* TO DO:
Copy out the entries again, from the line with "Tap the search magnifier icon" up to and including the last line of the entries, and leave the pictures out of your answer.
-- START SUPPLIED RECORDS --
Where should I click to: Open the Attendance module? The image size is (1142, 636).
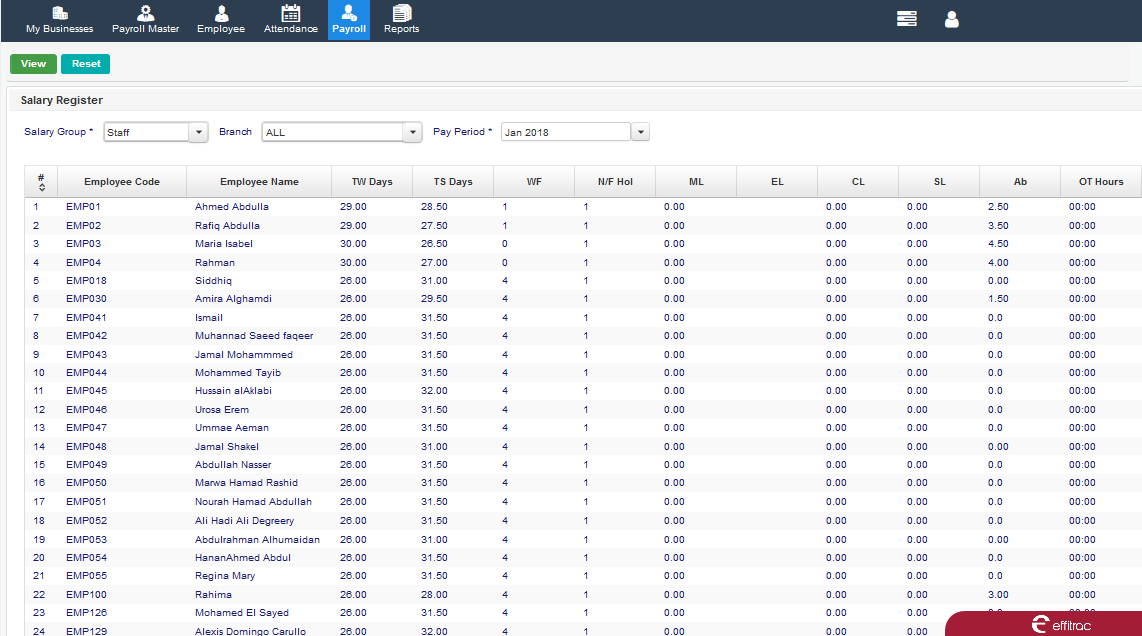click(x=290, y=20)
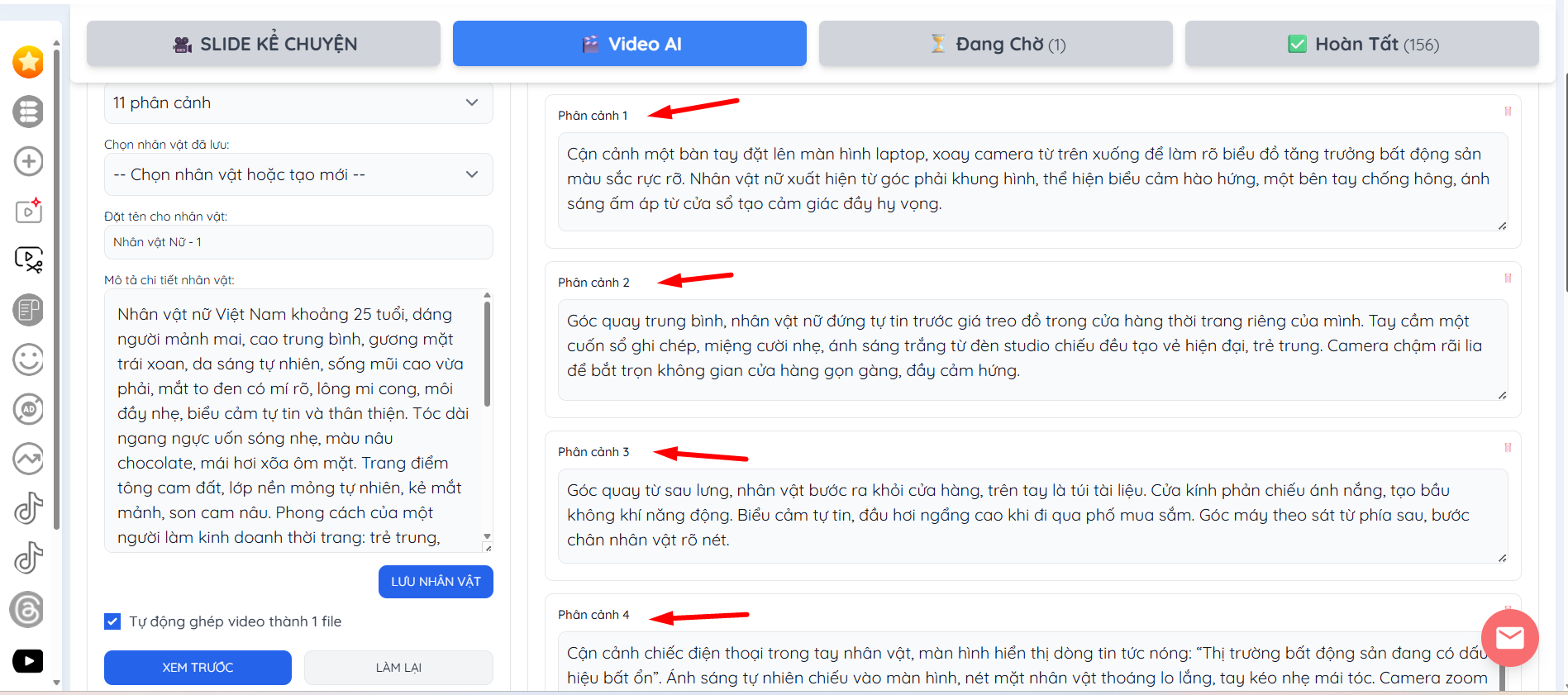The height and width of the screenshot is (695, 1568).
Task: Open 'Chọn nhân vật hoặc tạo mới' dropdown
Action: pos(298,175)
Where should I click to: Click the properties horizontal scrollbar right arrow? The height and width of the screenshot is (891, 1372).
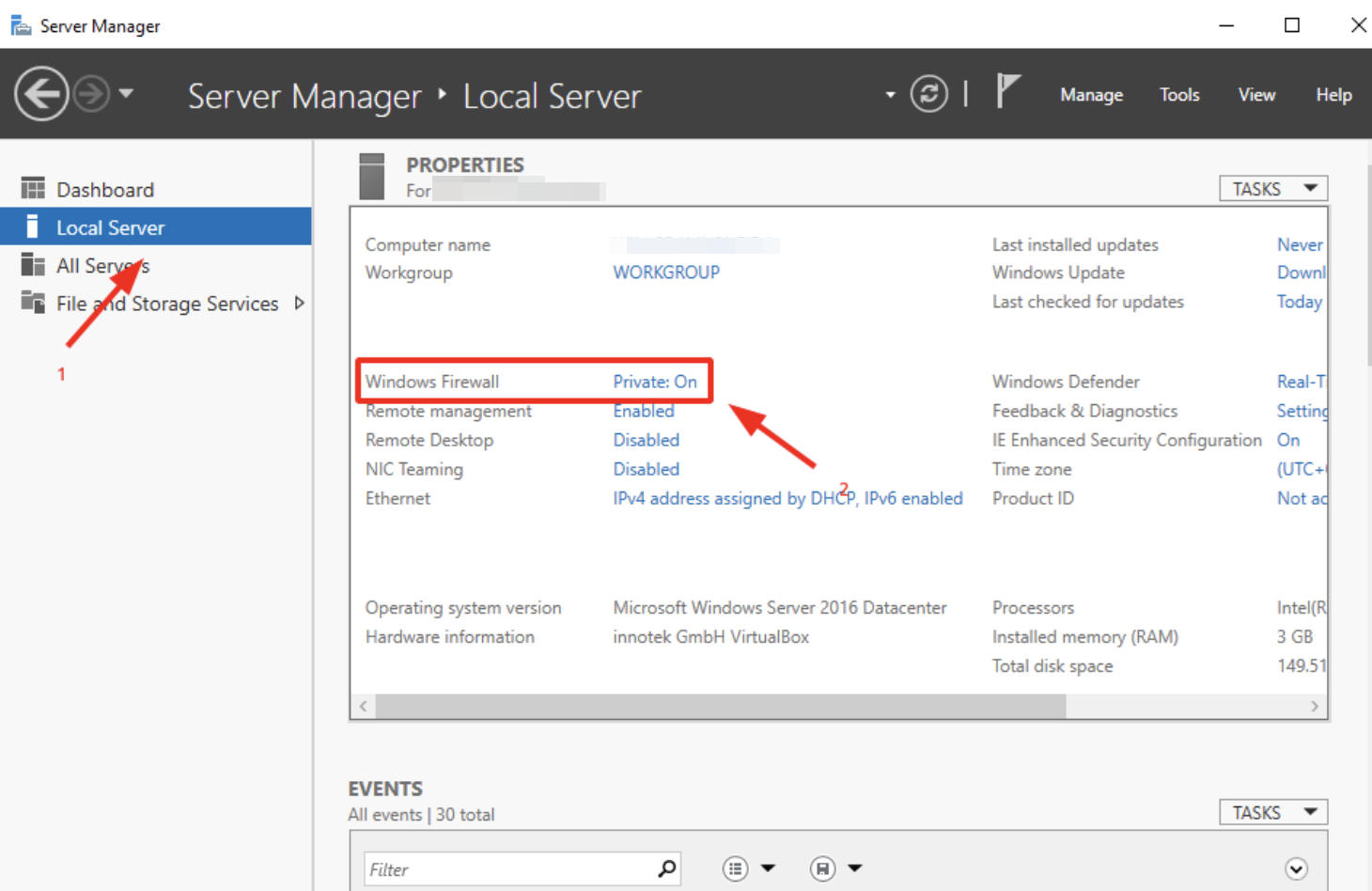1314,707
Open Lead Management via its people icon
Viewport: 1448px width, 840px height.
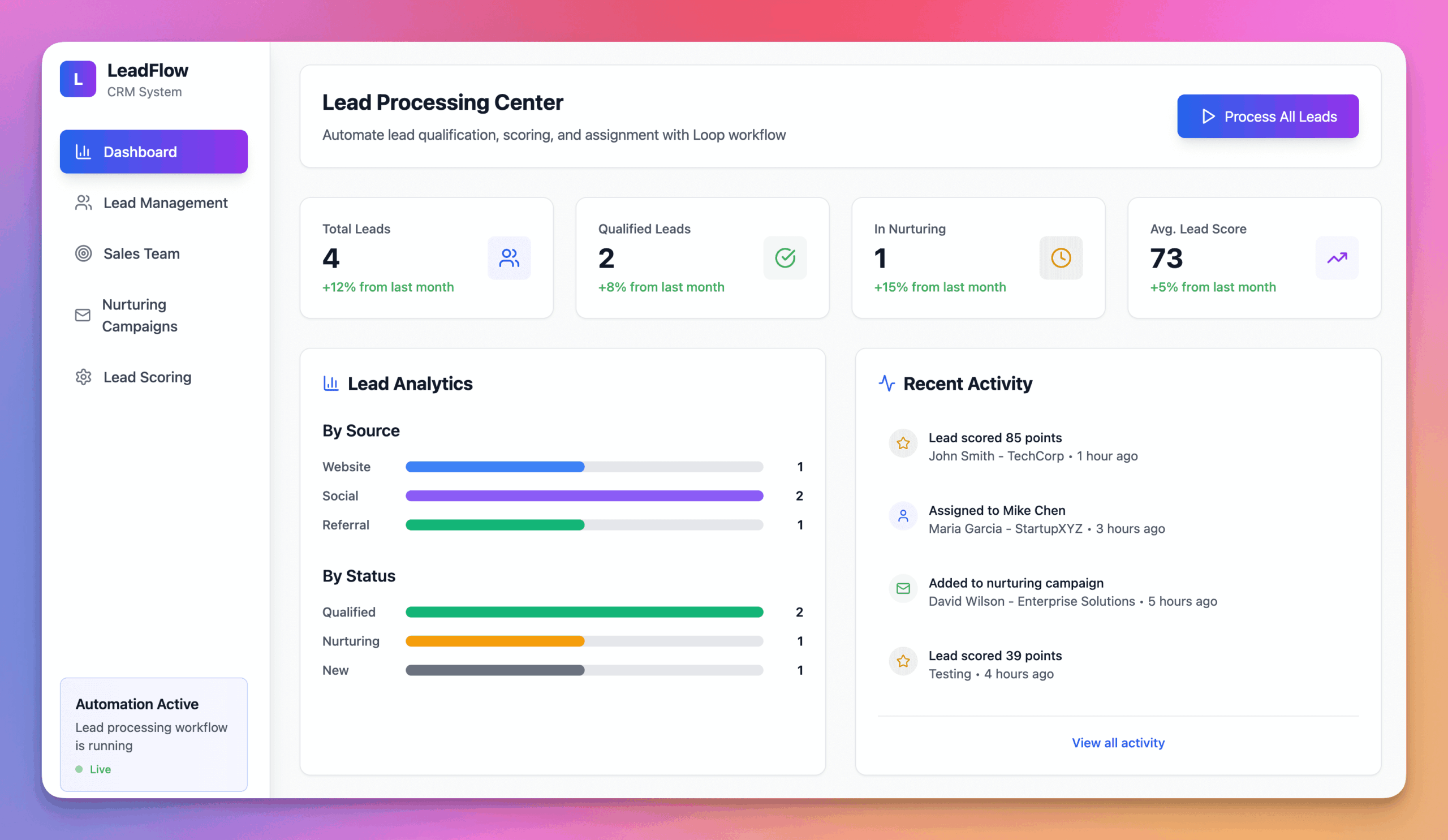point(84,203)
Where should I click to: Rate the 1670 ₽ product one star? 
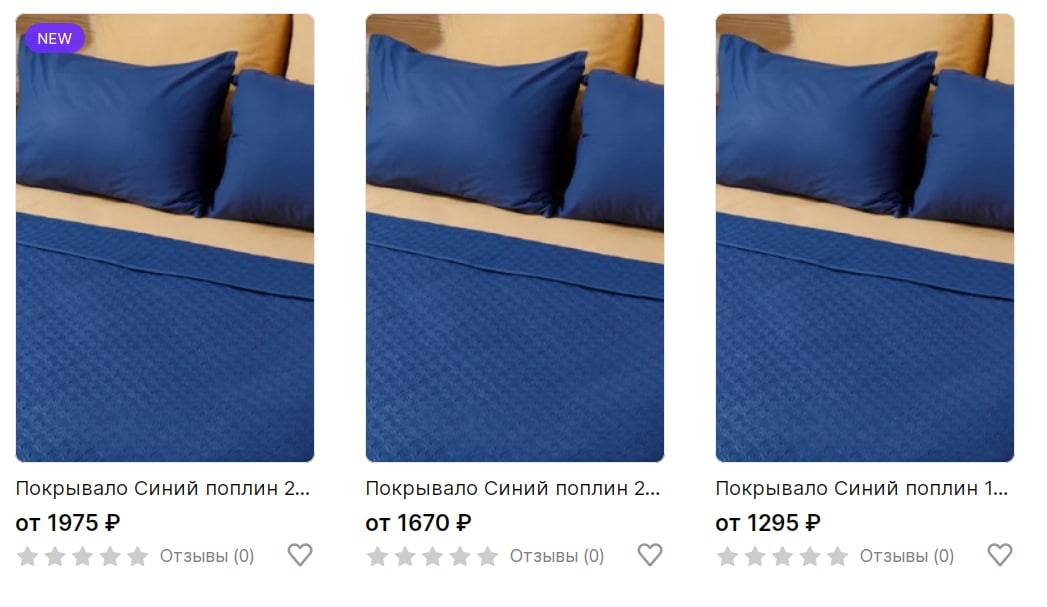pyautogui.click(x=377, y=556)
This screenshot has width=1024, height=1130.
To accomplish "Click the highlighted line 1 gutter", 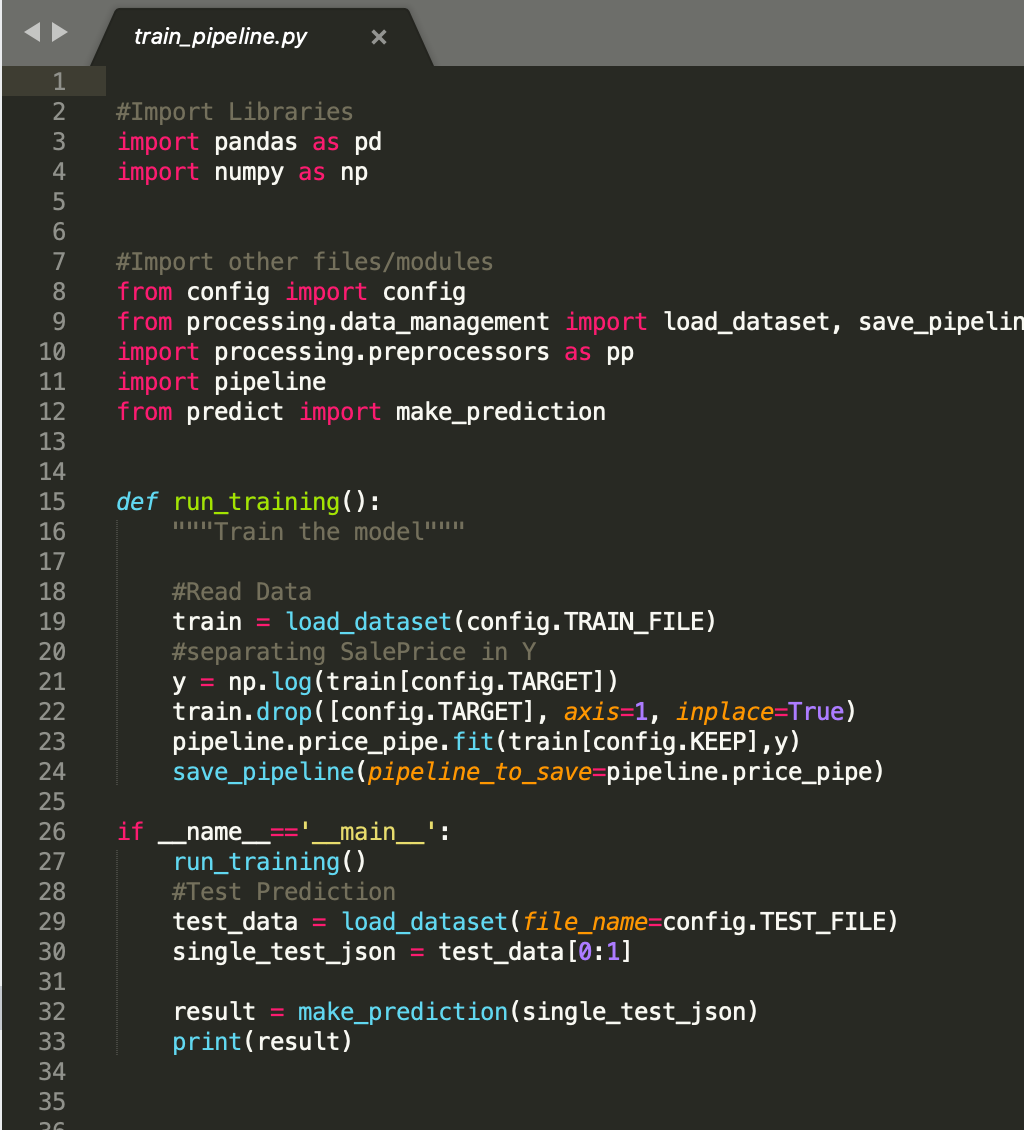I will [57, 81].
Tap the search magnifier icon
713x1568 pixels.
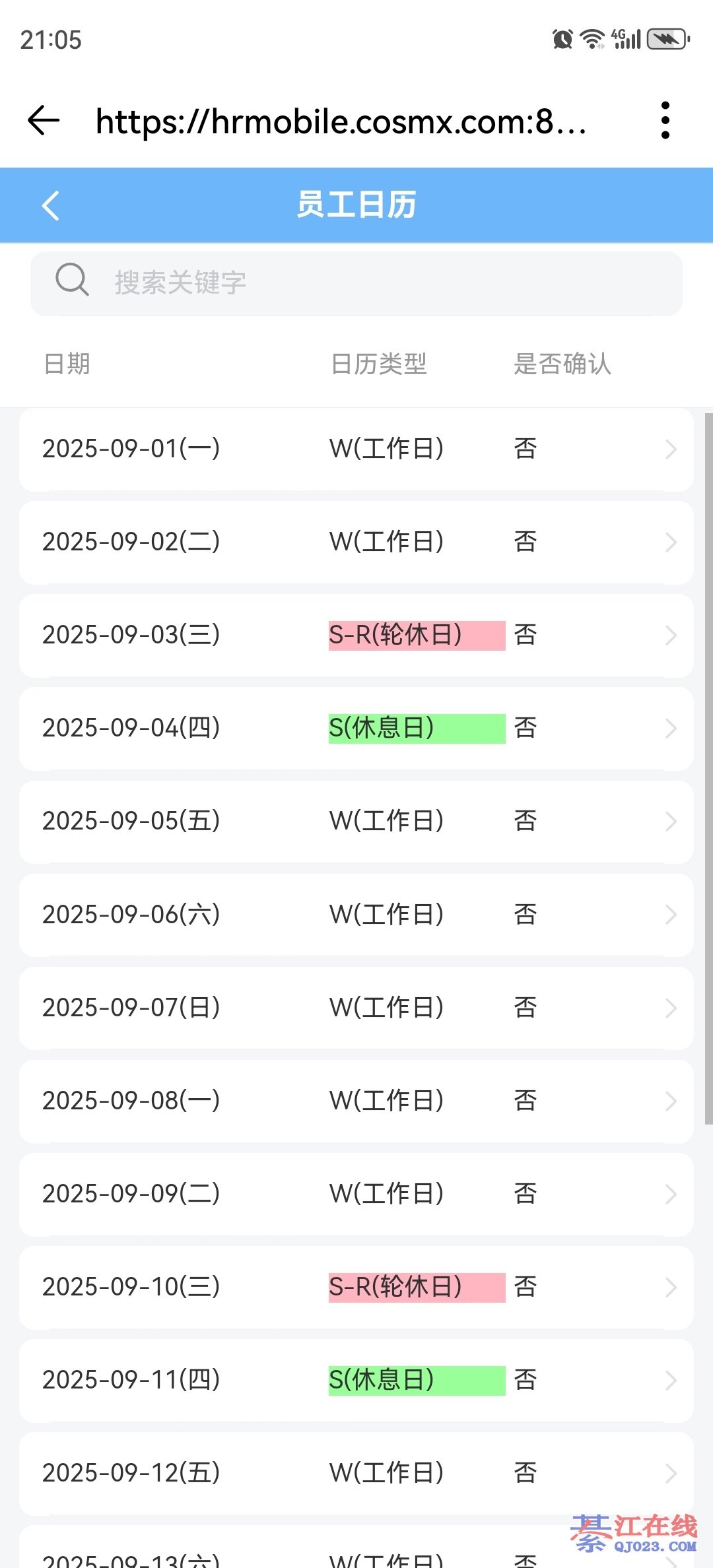click(x=72, y=280)
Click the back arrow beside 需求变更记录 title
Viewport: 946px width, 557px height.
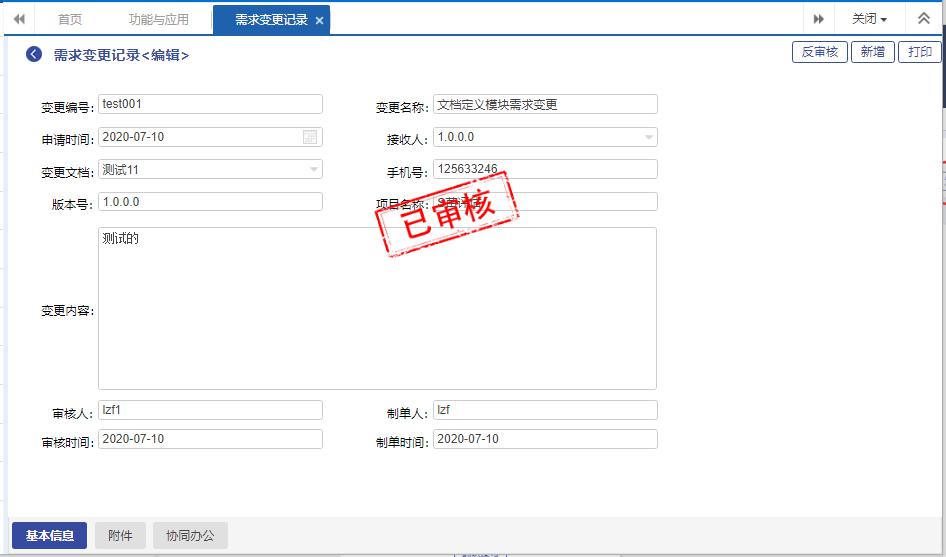tap(34, 55)
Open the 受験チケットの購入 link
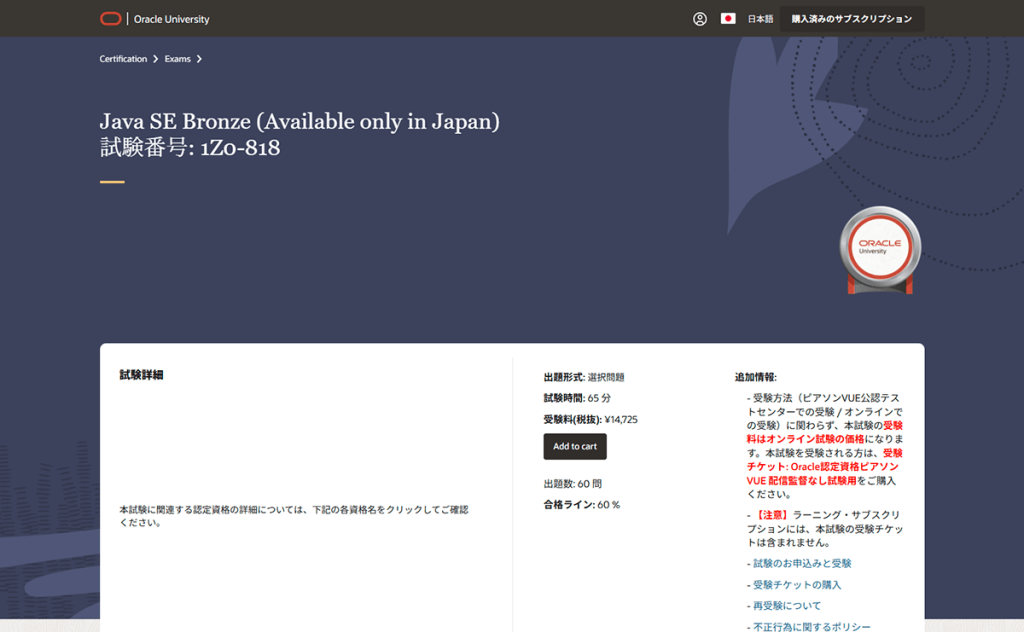 797,585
-- END SUPPLIED RECORDS --
* SOLUTION TO THE PROBLEM:
Tap the search magnifier icon
713x1568 pixels.
click(x=72, y=280)
Click the back arrow beside 需求变更记录 title
Viewport: 946px width, 557px height.
tap(34, 55)
Open the 受験チケットの購入 link
 797,585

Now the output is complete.